La ministre déléguée à la Santé publique Lucie Charlebois a soutenu que le gouvernement «n’est pas sans rien faire» sur cette question, ayant mis en place un système de veille des patients atteints, qui sont situés en majorité dans le sud du Québec, dans les régions de la Montérégie, de l’Estrie ou de Chaudière-Appalaches, où la tique porteuse de la maladie de Lyme se fait de plus en plus présente. 

Climat toxique

Les patients atteints eux, n’hésitent pas à qualifier le climat entourant la maladie de Lyme de «toxique» au Québec.
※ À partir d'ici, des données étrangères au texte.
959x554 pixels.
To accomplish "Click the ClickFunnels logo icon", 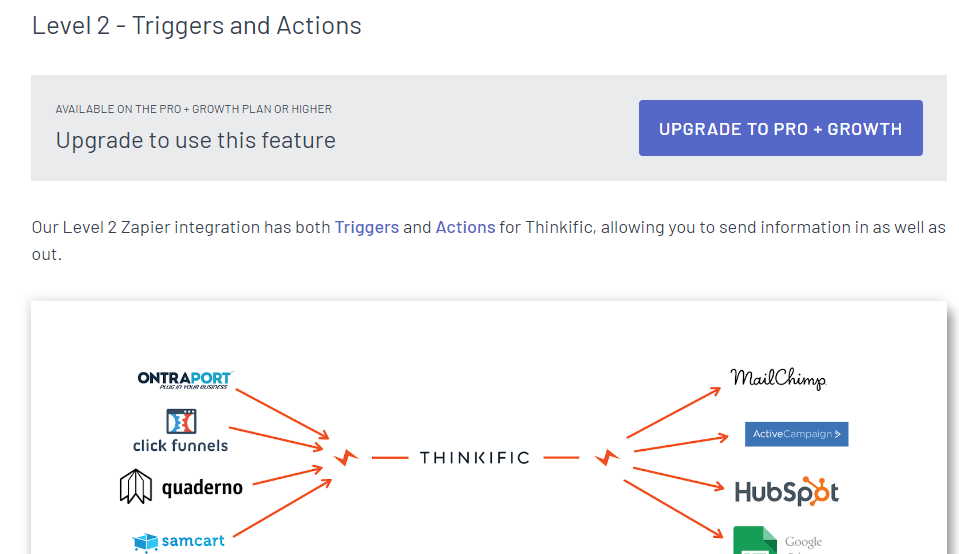I will [x=181, y=421].
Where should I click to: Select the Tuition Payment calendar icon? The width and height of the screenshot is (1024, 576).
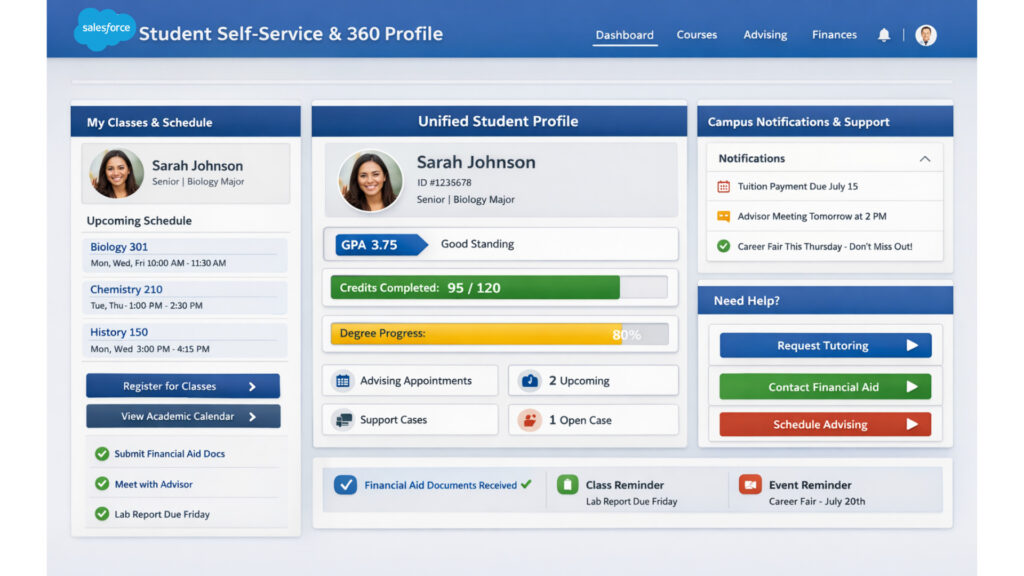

Marguerite Glazer, présidente de l’Association québécoise de la maladie de Lyme, soutient que des patients se font souvent «accuser d’exagérer des symptômes, de fabriquer leur souffrance», et doivent consulter 10 ou 20 médecins avant d’avoir accès à un traitement. «C’est honteux et franchement inhumain.»

Selon Mme Glazer, certains médecins «mènent une campagne de salissage» envers les membres de l’association, qui se retrouvent souvent cloués au lit en raison de leurs douleurs. 
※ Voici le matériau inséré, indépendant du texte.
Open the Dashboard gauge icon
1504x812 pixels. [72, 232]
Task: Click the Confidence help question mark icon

«Cette maladie est mal comprise et mal prise en charge par le système de santé médical», soutient Mme Glazer, qui pointe aussi les tests sanguins québécois, qui sont «peu sensibles». 

Selon elle, les lignes directrices de traitement et de diagnostic pour la maladie de Lyme utilisées au Québec «datent de plus de 20 ans et sont désuètes et inadaptées».

Le Parti québécois, représenté par le député Sylvain Pagé, a déposé une pétition de 9000 noms demandant qu’on reconnaisse que la maladie de Lyme est «un problème urgent de santé publique» au Québec et qu’un plan d’action soit adopté. La motion à cet effet présentée par M. Pagé a été rejetée par le gouvernement.

+

AGENTS DE LA FAUNE EN DANGER

Le syndicat des agents de protection de la faune du Québec demande à ce que la maladie de Lyme soit reconnue comme une maladie professionnelle. Il soutient que ses travailleurs sont en contact étroit avec les animaux auxquels s’accroche la tique porteuse de la maladie. 

Rémy Fortin est venu raconter à l’Assemblée nationale qu’il est le cinquième agent infecté par la maladie de Lyme au Québec. Dans 9 mois, il devrait perdre son emploi, car il n’a plus la force physique de l’occuper. Luc Blanchette, ministre des Forêts, de la Faune et des Parcs, a soutenu que son ministère offrait «un accompagnement personnalisé» à ceux qui souffrent de la maladie. 

«C’est préoccupant, parce qu’il faut protéger notre personnel. Je reconnais tout le travail qu’ils font et le niveau de risque», a-t-il assuré, ne pouvant toutefois s’avancer sur la reconnaissance par la Commission des normes, de l’équité, de la santé et de la sécurité du travail (CNESST) de cette maladie.